The U-Boats were sinking all the big ships that America was sending to us with food, ammunition, everything. They were all going to the bottom. We knew we were losing all these ships, but we didn’t know what we were doing was going to help. It did. We knew where the submarines were once we broke the code. We knew where they were going.
Royal Roads University has set up a bursary for ma here for “students with financial need who have overcome a personal challenge.” Marsha Lederman wrote a nice piece in the Globe and Mail a while back, here.
She’d had a fall. It seemed unlikely she’d rally from it so the last few days at the Kiwanis home in New Westminster (so grateful to the lovely hardworking staff there) she was rarely alone. Her grandchildren and great-grandchildren and nieces and nephews and so on were in and out, and my brothers David and Anthony (brother Michael died in 2018). Father Nick was in the other day for her Last Anointing, and a good thing too because the place just had a Covid outbreak on Wednesday.
Ma managed a video call with my daughter Zoe and poor Zoe’s taking it a bit hard. She’s on the road with her band at the moment. It was just sons ma raised at first but then came her “Jewish children,” the rebbe Feuerstein’s kids that she loved as her own - Leah, David, Shifra, Penina, Aviva, Yosef, Alishava and Nechama. “Little Aviva” came all the way from Washington D.C to be with ma in her final days.
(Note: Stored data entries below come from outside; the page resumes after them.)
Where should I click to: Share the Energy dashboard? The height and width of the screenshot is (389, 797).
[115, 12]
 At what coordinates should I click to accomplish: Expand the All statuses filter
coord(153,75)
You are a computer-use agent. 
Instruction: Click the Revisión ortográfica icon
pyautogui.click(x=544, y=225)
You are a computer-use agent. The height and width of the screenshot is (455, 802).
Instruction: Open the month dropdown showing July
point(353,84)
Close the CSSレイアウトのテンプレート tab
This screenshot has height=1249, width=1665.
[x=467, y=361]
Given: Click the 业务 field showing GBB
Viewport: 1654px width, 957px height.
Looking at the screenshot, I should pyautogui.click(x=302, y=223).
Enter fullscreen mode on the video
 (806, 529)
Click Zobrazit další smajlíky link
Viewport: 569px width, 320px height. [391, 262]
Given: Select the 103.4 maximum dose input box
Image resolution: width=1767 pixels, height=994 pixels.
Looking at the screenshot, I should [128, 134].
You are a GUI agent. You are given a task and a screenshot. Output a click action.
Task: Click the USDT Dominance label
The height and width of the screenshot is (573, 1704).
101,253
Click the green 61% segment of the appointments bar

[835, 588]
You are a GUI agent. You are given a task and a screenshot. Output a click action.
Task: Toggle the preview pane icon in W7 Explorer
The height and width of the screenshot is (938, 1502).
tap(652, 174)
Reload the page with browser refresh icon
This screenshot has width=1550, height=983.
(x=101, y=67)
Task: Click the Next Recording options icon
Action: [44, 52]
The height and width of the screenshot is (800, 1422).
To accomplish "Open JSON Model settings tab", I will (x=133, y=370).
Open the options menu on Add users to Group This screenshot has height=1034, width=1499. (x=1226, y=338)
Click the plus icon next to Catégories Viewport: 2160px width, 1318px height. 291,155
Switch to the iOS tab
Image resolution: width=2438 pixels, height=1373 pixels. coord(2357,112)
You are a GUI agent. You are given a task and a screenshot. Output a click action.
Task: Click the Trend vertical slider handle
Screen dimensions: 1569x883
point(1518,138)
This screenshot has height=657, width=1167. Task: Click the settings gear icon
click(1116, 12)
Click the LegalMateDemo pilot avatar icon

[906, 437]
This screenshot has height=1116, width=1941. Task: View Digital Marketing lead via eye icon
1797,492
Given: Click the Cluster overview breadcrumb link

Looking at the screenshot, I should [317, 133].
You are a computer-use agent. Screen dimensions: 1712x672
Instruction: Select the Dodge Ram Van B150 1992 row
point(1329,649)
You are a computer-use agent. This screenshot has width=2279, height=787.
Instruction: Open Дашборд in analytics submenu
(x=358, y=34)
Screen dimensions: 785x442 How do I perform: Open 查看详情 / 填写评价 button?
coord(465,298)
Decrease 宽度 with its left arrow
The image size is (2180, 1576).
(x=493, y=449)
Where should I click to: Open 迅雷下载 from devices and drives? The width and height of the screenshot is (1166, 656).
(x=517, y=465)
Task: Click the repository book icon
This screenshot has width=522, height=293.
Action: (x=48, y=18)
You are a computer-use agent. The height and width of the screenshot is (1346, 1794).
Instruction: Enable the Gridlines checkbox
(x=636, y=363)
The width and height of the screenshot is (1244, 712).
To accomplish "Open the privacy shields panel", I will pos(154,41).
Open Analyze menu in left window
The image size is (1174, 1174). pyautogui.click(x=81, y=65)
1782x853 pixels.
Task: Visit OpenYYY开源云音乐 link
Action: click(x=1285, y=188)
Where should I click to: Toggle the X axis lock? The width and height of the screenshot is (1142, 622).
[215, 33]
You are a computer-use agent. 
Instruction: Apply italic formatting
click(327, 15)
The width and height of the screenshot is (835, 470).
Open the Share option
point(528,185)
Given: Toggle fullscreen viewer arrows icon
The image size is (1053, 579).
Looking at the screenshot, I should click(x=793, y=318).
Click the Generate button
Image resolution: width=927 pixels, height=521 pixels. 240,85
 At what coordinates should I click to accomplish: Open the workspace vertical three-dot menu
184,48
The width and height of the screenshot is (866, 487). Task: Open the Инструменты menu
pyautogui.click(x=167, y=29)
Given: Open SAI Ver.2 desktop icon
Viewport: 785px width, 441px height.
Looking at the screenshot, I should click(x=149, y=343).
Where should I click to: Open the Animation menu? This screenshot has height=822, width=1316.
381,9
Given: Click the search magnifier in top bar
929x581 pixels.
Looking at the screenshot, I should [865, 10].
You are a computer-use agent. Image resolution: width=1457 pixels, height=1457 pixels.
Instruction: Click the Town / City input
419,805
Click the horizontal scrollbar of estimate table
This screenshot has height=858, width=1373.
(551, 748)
Aviva was with her when she died this morning, bless her.
I was talking with my cousin Douglas back in Ireland just now and the thing of it is, he said, she was the last of them. My dad died 12 years ago, Douglas’s ma Angela died last month and her brother John the same day, following my beloved Uncle Tony’s death four years ago. The people there were back then I wrote about here, The Stories That Haunt The House.
One of these days I’ll write ma’s family story properly. Apart from her wartime work my favorite chapter involves the story of her grandparents Patrick John Kelly and Mary Twomey, a horse groom and parlour maid at Curraghchase, the grand estate of the Anglo-Norman De Vere family in County Limerick.
It isn’t my custom to say nice things about the landlord class but the De Veres were good people. Did everything they could to care for their tenants during the Famine. Stephen De Vere was a crusading journalist who signed onto one of the “coffin ships” carrying the Irish away to Canada during those killing times, to tell the horrible story of that armada. His account caused Lord Elgin, Governor-General of Upper and Lower Canada, to back the Passenger Act of 1847, for what little good it did. Stories about Stephen from when I was a kid first put me in mind of taking up a life in journalism.
I’m not going to go on, because I don’t even know where I’d start let alone stop. I’ll end just by saying my brother Anthony has been absolutely indispensable and my son Conall has been a rock through it all, absolute granite, although both us had a hard time keeping it together when ma was singing that song.
Is it the laughing eye? Is it the timid sigh? Is it the tender tone, soft as the stringed harp’s moan? Oh, it’s the truth, alone, Eileen Aruin.
Condolences, dear Terry. You always spoke and wrote of your mom so lovingly. And proudly. Sounds like a life lived fully and beautifully. BDE
Beautifully written on deeply personal story. It takes a special person to write what you did. I salute you as you deal with her passing.